◆ ASSIGNMENT: Every line with the string "each" must be copied from the entries below.

##########

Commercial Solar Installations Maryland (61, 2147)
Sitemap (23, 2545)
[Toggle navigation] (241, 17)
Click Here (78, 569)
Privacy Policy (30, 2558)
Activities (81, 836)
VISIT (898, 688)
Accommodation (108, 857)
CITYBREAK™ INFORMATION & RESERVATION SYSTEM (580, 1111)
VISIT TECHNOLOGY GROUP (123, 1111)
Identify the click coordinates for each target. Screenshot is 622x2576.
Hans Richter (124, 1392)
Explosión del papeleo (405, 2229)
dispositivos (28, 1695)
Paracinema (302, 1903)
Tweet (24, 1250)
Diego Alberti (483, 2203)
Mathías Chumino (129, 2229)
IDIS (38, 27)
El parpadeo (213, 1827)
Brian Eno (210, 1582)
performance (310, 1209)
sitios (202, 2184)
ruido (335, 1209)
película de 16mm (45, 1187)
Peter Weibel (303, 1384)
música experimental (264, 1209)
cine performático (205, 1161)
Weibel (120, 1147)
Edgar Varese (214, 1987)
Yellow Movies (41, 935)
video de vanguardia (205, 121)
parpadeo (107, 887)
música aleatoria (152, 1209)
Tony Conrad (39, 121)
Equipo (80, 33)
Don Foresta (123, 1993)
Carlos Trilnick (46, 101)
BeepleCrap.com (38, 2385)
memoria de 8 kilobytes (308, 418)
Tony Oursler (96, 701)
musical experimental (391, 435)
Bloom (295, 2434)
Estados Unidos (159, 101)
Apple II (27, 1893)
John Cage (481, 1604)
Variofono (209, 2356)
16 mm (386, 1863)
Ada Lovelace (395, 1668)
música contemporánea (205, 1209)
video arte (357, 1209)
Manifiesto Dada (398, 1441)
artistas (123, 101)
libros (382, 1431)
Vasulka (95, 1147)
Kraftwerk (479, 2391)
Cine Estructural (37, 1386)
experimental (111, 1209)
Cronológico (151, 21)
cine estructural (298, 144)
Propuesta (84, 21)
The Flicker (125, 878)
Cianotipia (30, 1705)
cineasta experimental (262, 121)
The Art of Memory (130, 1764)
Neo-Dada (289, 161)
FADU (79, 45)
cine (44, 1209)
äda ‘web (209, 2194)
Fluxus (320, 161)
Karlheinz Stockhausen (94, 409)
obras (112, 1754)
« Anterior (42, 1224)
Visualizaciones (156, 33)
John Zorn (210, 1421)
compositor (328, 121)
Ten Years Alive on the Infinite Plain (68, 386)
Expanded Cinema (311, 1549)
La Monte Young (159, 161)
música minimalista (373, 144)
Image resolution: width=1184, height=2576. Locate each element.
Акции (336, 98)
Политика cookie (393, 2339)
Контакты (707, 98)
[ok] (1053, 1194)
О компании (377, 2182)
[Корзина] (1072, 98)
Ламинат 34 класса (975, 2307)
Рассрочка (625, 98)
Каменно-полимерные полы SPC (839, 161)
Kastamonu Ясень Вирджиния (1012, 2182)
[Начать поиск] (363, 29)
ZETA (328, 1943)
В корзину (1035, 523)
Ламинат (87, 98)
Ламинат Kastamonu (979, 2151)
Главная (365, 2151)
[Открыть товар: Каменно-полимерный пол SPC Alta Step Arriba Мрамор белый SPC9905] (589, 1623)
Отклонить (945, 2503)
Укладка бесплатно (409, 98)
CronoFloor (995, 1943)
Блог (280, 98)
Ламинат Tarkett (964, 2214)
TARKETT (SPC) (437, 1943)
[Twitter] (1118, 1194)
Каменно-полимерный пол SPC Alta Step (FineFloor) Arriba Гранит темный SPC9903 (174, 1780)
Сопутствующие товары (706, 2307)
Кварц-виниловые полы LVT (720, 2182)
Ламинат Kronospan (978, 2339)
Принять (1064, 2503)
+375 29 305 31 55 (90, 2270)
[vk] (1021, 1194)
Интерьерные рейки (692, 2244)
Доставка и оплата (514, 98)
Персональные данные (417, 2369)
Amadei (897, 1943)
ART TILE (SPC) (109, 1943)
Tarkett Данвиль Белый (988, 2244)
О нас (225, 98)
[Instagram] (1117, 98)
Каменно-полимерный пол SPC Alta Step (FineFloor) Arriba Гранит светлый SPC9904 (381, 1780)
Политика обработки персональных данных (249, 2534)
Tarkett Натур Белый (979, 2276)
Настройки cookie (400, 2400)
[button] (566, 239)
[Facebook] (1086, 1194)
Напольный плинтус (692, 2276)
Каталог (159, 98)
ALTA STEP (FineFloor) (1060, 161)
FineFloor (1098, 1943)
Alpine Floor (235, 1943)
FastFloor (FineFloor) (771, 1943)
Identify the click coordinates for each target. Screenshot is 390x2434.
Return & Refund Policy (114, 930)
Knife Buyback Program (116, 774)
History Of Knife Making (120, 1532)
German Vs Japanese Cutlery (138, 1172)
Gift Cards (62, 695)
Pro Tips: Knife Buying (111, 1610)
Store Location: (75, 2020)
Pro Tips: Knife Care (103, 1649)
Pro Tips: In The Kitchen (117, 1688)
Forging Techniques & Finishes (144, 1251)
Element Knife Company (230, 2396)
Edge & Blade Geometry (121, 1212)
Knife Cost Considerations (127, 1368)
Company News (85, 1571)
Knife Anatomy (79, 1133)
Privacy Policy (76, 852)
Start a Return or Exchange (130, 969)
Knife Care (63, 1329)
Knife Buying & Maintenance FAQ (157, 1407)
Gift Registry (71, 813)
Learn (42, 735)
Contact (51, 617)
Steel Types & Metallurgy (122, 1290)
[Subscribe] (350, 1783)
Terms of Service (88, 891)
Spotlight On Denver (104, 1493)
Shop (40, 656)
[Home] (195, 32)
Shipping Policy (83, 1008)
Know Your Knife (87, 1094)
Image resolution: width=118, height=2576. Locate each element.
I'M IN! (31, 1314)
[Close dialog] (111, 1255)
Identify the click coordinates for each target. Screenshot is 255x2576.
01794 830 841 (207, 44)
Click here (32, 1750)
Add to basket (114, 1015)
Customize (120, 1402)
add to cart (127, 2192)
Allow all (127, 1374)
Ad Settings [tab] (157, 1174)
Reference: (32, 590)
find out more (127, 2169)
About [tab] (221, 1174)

##########

◆ TASK ANSWER:
Identify the click coordinates for each target. Screenshot is 622x2576.
Image resolution: width=1184, height=2576. Locate each element.
Identify the click coordinates for each target. Screenshot is 390x2434.
Image resolution: width=118, height=2576. Locate each element.
Identify the click coordinates for each target. Screenshot is 255x2576.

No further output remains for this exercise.